NVIDIA 指出,agentic AI workload 與一般聊天式 AI 很不同。一次 chat completion 像短跑,一個大型語言模型 call 產生一次回應;agent 則像接力賽,會把目標拆成多個步驟,反覆觀察、推理、使用工具、再繼續下一步。實際任務可能包含數十到數百次 LLM calls,再加上編譯、程式執行、資料庫查詢和 web browsing 等工具延遲。
因此,傳統 inference benchmark 不一定能反映 agent 在 production 裏的壓力。企業真正關心的是 agent 是否 responsive、同時能跑多少個 agentic tasks、以及每一美元和每一 watt 可以換到多少有用工作量。AgentPerf 正是嘗試量度這一層。
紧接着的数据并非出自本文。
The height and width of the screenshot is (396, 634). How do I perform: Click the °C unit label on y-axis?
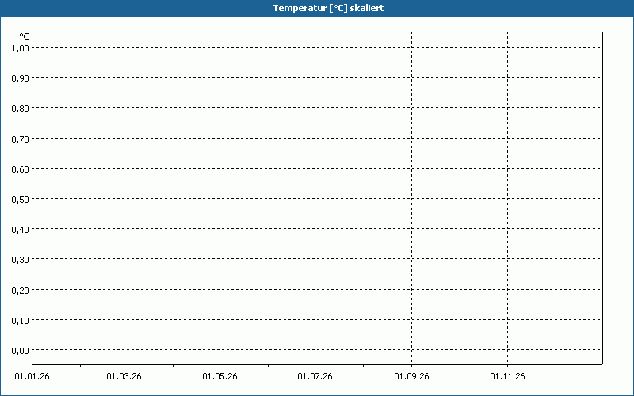(x=25, y=36)
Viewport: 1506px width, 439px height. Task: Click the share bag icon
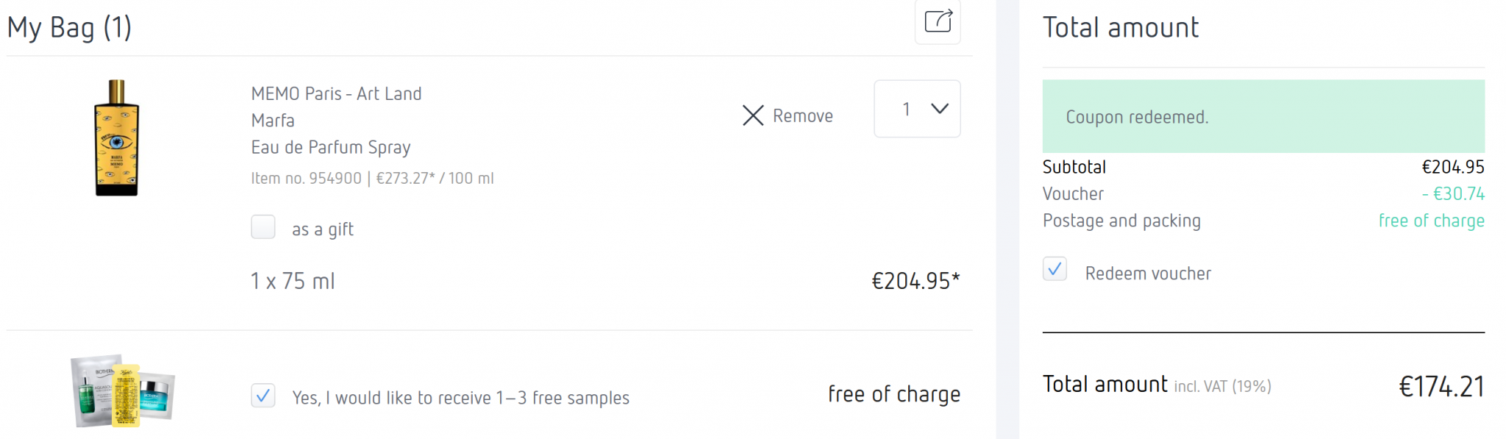tap(938, 21)
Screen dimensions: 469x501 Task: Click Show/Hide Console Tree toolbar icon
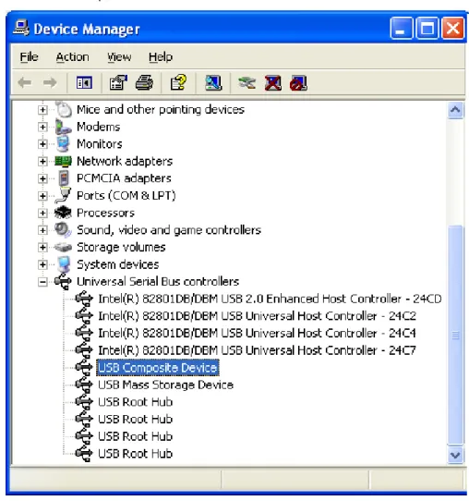(84, 83)
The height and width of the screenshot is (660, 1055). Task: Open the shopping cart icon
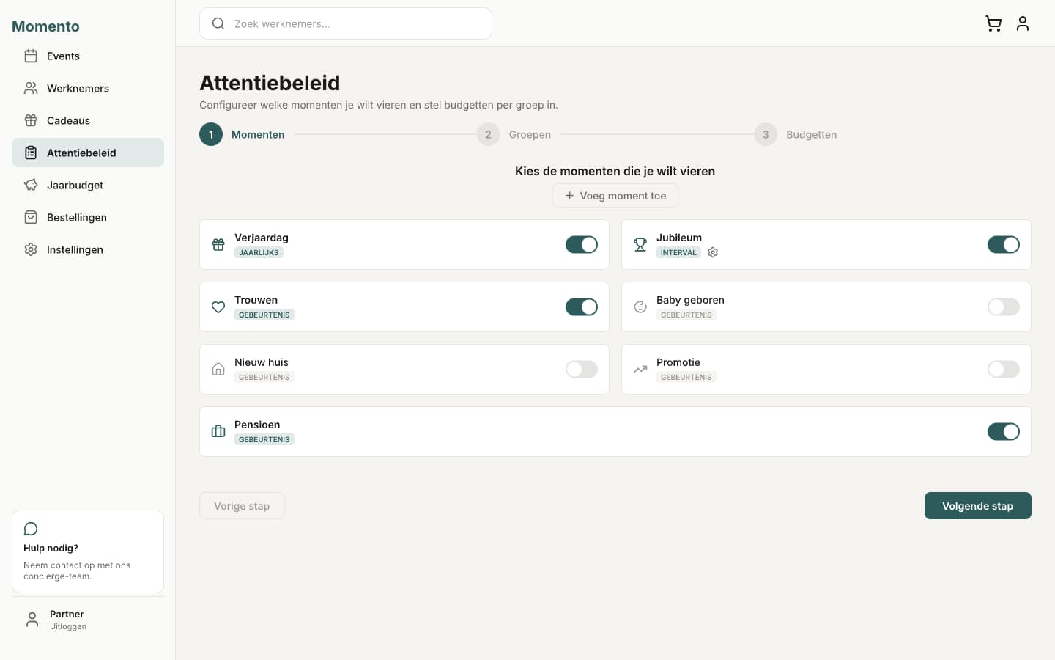[x=993, y=23]
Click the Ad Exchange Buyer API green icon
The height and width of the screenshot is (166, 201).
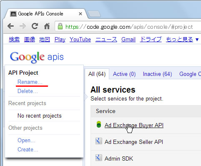point(99,124)
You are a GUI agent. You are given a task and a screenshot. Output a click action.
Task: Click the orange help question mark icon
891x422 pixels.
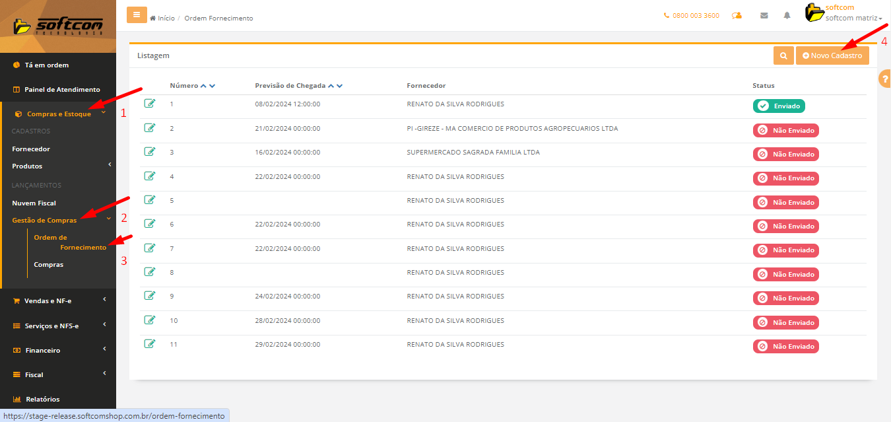884,79
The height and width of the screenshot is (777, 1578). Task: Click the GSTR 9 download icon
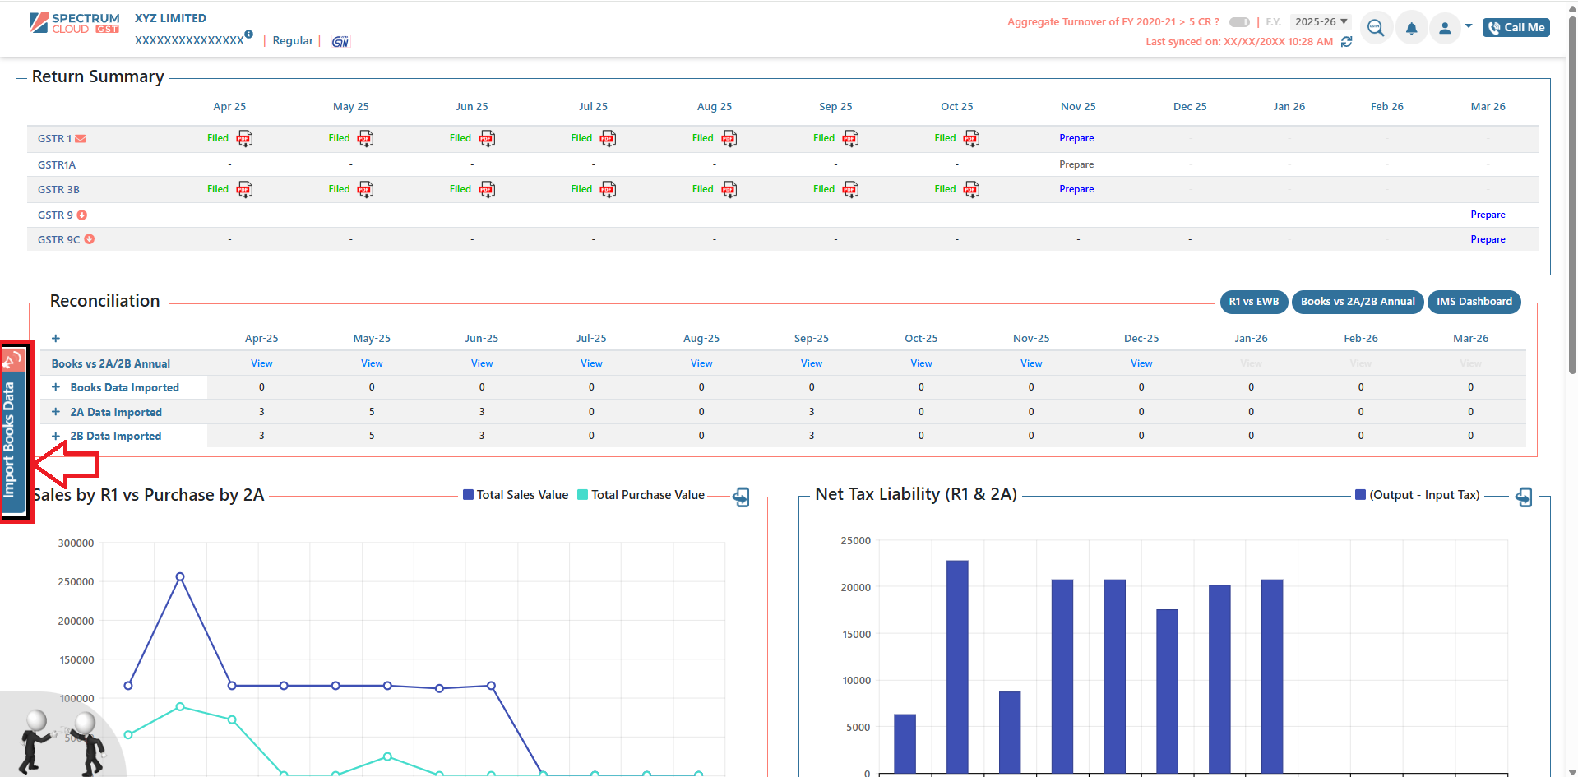tap(82, 215)
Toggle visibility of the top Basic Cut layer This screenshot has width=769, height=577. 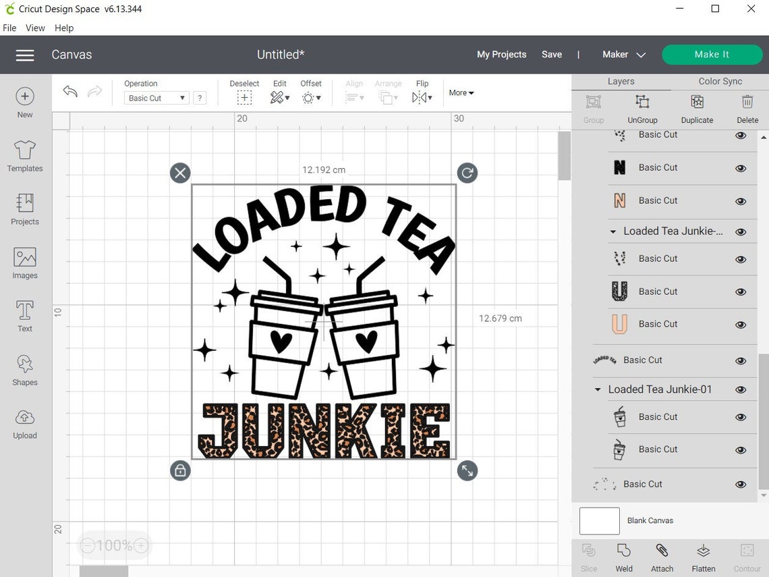[740, 134]
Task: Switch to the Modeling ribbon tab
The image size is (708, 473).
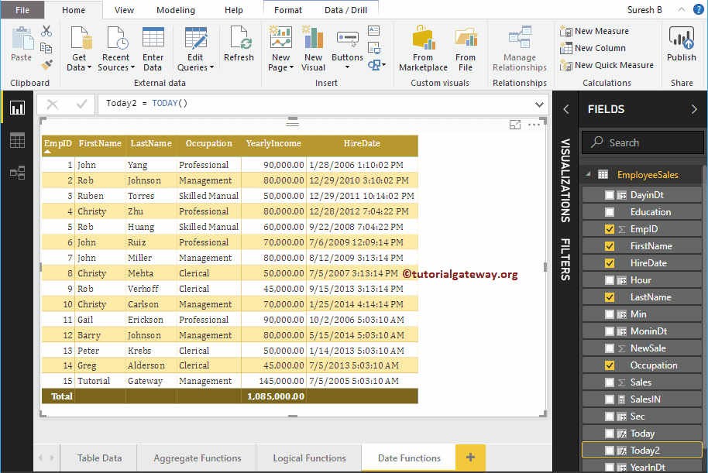Action: click(x=176, y=10)
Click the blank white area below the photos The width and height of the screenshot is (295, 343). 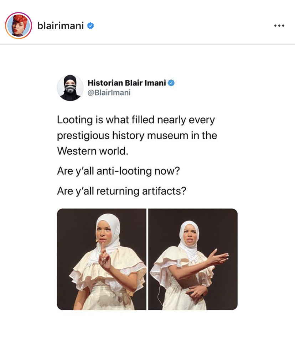coord(148,326)
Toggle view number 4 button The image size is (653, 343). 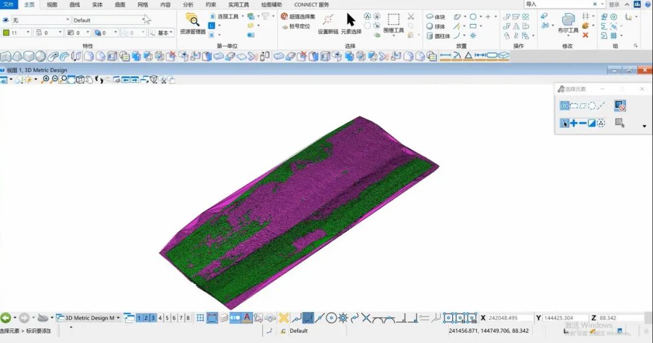coord(160,318)
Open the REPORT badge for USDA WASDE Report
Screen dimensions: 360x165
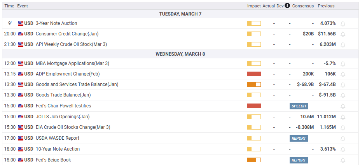click(x=299, y=138)
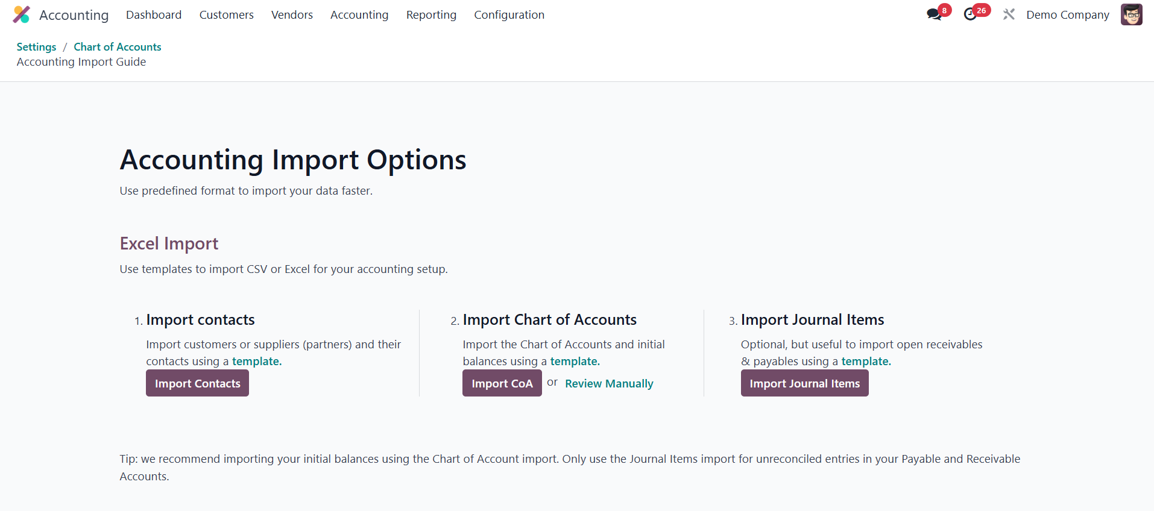Expand the Reporting menu

point(431,14)
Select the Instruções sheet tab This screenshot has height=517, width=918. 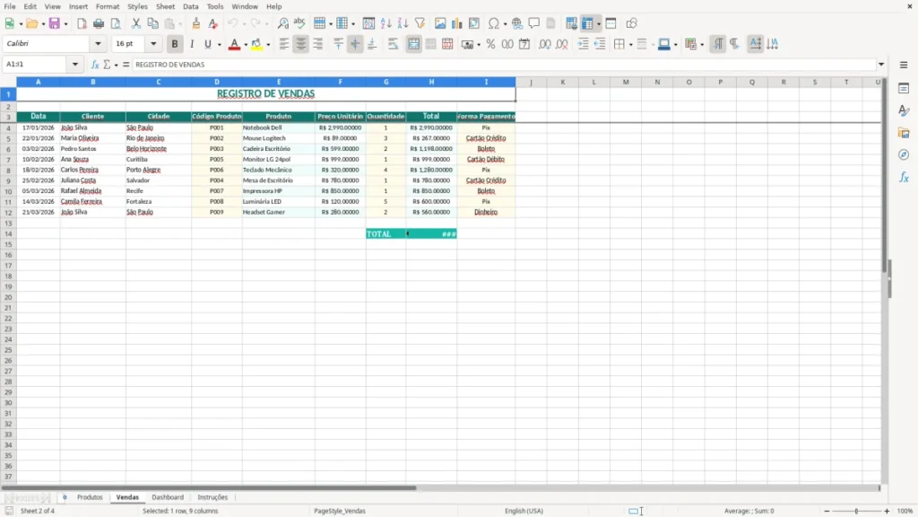(x=212, y=497)
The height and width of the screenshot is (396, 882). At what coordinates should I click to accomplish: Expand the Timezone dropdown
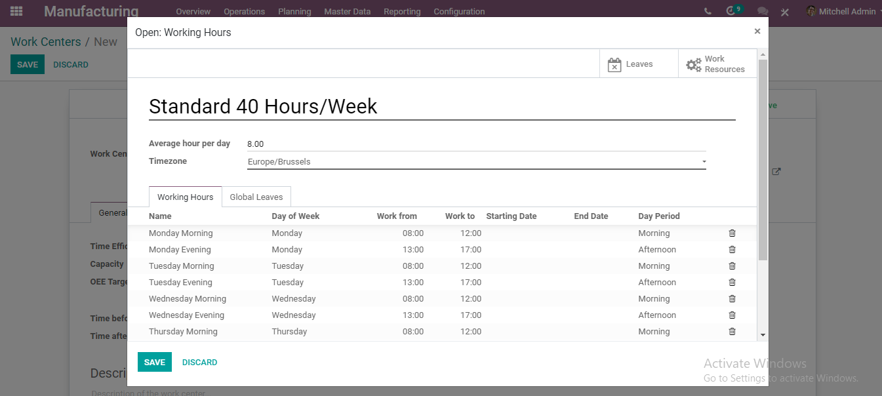pos(477,161)
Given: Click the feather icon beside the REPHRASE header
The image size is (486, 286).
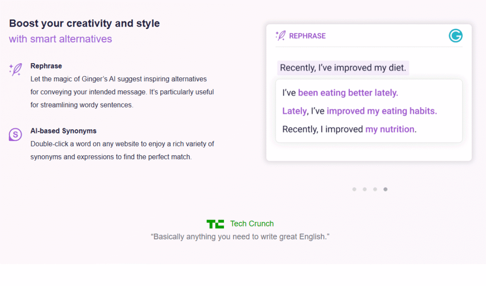Looking at the screenshot, I should click(x=280, y=36).
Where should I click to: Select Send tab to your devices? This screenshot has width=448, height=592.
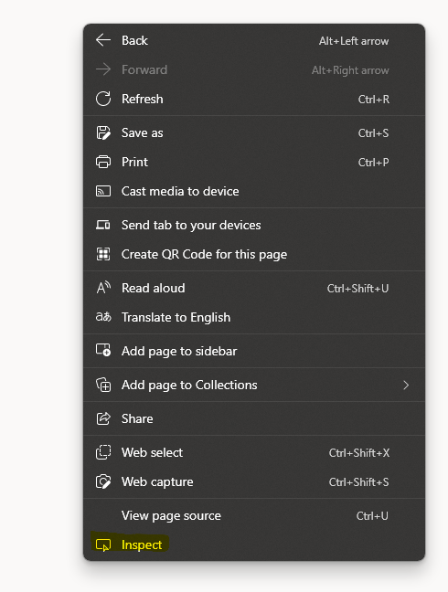pos(254,225)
在第一輪結果中,NVIDIA GB300 NVL72 在 DeepSeek V4 Pro 的 agentic workload 上取得領先表現。NVIDIA 表示,相比 HGX H200 系統,GB300 NVL72 每 megawatt 可運行的 agent 數量最高可達 20 倍。這個差距來自 rack-scale 系統設計、72 GPUs 連接、CUDA kernels、TensorRT LLM,以及對 MoE 模型並行推理的全棧優化。
AgentPerf 的方法亦值得留意。它以真實 coding agent trajectories 建立測試:agent 會收到任務、讀文件、寫和改代碼、執行命令,再根據結果迭代。工具 calls 不會真的執行,而是用代表性的 CPU processing time 模擬,令結果主要反映 accelerated computing performance。
這類 benchmark 對企業採購 AI 基建有實際意義。當 agent 由 demo 變成日常工作流,成本瓶頸未必只是模型價格,而是同一套基建能否承受大量長上下文、多工具、多步驟任務。每個 accelerator、每個 rack、每 megawatt 能支援多少 concurrent agents,會直接影響 AI automation 的經濟性。
整體而言,NVIDIA 這次 AgentPerf 訊號說明 agentic AI 正進入基建競爭階段。模型能力仍然重要,但真正落地時,企業要同時考慮 latency、吞吐量、能源效率、工具延遲和系統可擴展性。AI agent 越像工作流程,基建 benchmark 就越不能只看一次回答有多快。